Official portrait: Louis-Napoléon Bonaparte
Louis-Napoléon Bonaparte
© La Documentation française, Lafosse d’après nature

20 April 1808
Charles-Louis-Napoléon Bonaparte, third son of Louis Bonaparte, King of Holland, and Hortense de Beauharnais, daughter of Empress Joséphine, was born in Paris. He lived in exile after the fall of the Empire and grew up in Augsbourg, Arenenberg and Rome. He spent all of his summers in Italy where he developed sympathy for independence (carbonaro) movements.

1830s
Louis-Napoléon began to plot, persuaded that France wanted a Bonaparte to drive out Louis-Philippe.

1835
He attempted for a first time to return to France via Strasbourg, by creating a people’s uprising. The insurgents were swiftly arrested and the revolt quelled. Louis-Napoléon Bonaparte’s family condemned his attempt.

21 November 1836
Exiled, the Prince boarded a ship heading to the United States.

August 1837
With a fake American passport, he was able to go to Switzerland to see his dying mother.

22 August 1837
To end tensions between Switzerland and France, which called for his expulsion, he went to England, where he prepared another coup d’état.

1840
Wishing to take advantage of the fervent Bonaparte movement triggered by the return of Napoleon’s ashes from Saint Helene, he left for Boulogne-sur-Mer.
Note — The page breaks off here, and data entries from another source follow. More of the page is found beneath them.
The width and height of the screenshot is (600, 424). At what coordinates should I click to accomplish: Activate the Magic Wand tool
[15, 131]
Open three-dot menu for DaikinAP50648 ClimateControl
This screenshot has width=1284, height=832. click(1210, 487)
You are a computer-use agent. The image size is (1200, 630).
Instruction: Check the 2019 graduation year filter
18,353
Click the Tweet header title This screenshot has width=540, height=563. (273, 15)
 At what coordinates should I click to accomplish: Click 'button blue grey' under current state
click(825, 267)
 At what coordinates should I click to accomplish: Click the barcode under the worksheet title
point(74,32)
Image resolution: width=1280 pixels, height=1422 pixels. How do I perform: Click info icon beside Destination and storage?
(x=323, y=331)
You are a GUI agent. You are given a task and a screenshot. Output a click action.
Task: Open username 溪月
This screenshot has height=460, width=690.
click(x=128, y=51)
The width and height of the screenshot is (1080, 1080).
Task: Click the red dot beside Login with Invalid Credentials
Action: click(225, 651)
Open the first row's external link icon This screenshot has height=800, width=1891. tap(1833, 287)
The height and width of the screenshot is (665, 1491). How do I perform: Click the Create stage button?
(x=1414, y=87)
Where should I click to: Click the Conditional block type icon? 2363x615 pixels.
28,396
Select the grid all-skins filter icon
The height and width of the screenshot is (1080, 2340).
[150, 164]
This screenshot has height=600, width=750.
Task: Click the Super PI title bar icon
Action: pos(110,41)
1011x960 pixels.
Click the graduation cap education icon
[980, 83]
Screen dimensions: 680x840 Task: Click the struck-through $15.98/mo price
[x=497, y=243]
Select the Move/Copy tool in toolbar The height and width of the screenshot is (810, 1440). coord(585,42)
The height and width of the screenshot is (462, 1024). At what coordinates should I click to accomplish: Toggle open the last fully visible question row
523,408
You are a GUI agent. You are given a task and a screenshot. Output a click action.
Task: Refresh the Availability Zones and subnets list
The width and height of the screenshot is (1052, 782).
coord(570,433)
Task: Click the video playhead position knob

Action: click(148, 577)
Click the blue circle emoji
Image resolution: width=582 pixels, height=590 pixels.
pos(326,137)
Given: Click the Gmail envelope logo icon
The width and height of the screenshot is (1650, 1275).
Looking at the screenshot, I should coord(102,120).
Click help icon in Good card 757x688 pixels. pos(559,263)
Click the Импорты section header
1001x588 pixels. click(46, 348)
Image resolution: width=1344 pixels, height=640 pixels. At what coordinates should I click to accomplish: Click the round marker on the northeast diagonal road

He was wounded and arrested. He was sentenced to life imprisonment at the Fort de Ham in Picardie, during which time he studied and wrote.

1844
He published one of his most famous works De l’extinction du paupérisme, in which he expressed his interest in economic and social issues.

25 May 1846
He escaped prison disguised as a manual labourer and moved to London.
In favour of the Revolution of 1848 ending the reign of Louis-Philippe, Louis-Napoléon tried to return to France legally.

1848
He was elected to hold a seat in the Assembly in September.
After the Constitution of the Second Republic was enacted on 4 November 1848, he was a candidate in the presidential election and was elected for four years by universal suffrage on 10 December 1848 with nearly 75% of votes.

20 December 1848
He took an oath at the Constituent Assembly and moved into the Élysée Palace.

May 1849
The general elections were won by the Royalists, which generated conflicts with Louis-Napoléon Bonaparte.
Initially, the President’s policy was conservative. He sent troops to Rome to quell a rebellion against the Pope and does not oppose the National Assembly’s passing of the Falloux law on education which moderate Republicans did not like.

31 May 1850
The Assembly passed an electoral law imposing a residence of three years for voters which eliminated three million people from the electorate, particularly tradespeople and seasonal workers.
Louis-Napoléon put pressure to increase the length of his term-of-office while the National Assembly was opposed to any plan for revising the Constitution.

1-2 December 1851
A decree dissolved the National Assembly and re-established universal suffrage. Despite a few uprisings that were severely repressed, the coup d’état was approved and the referendum on new institutions received a majority of votes.

January 1852
A new constitution extended the President’s term-of-office to 10 years.

7 November 1852
A senatus consultum re-established the imperial regime that was confirmed by a referendum.

2 December 1852
The Second Empire began.

29-30 January 1853
He married Eugénie de Montijo, Countess of Teba, and they had a son, Eugène, born in 1856.

1854-1856
During the Crimean War, Napoleon III confirmed France’s return to European political life.

1860
The Emperor’s Italian policy – in favour of the unification to the detriment of Austria – made it possible for France to annex, after a referendum, Nice and Savoie.
Under the Empire, France experienced economic progress (creation of a banking system, development of railroads, transformation of big cities). But the failure to establish a Catholic empire in Mexico (1861-1867) and the attitude of paid neutrality (“tipping” policy) when dealing with conflicts between Austria and Prussia weakened the regime.

21 May 1870
A senatus consultum proposing a more liberal regime was passed by an overwhelming majority of more than 7 million votes.

19 July 1870
Following tensions with Prussia regarding the succession of Spain and deceived by the famous Ems Telegram, France declared War on Prussia.

2 September 1870
During the surrender at Sedan, the Emperor was taken prisoner.

4 September 1870
In Paris, deputies (including Léon Gambetta) proclaimed the Republic.

1 March 1871
The Chamber passed a vote to dethrone Napoleon III.

March 1871
The ex-emperor exiled to England.

9 January 1873
He died at the age of 64 in his residence in Camden Place.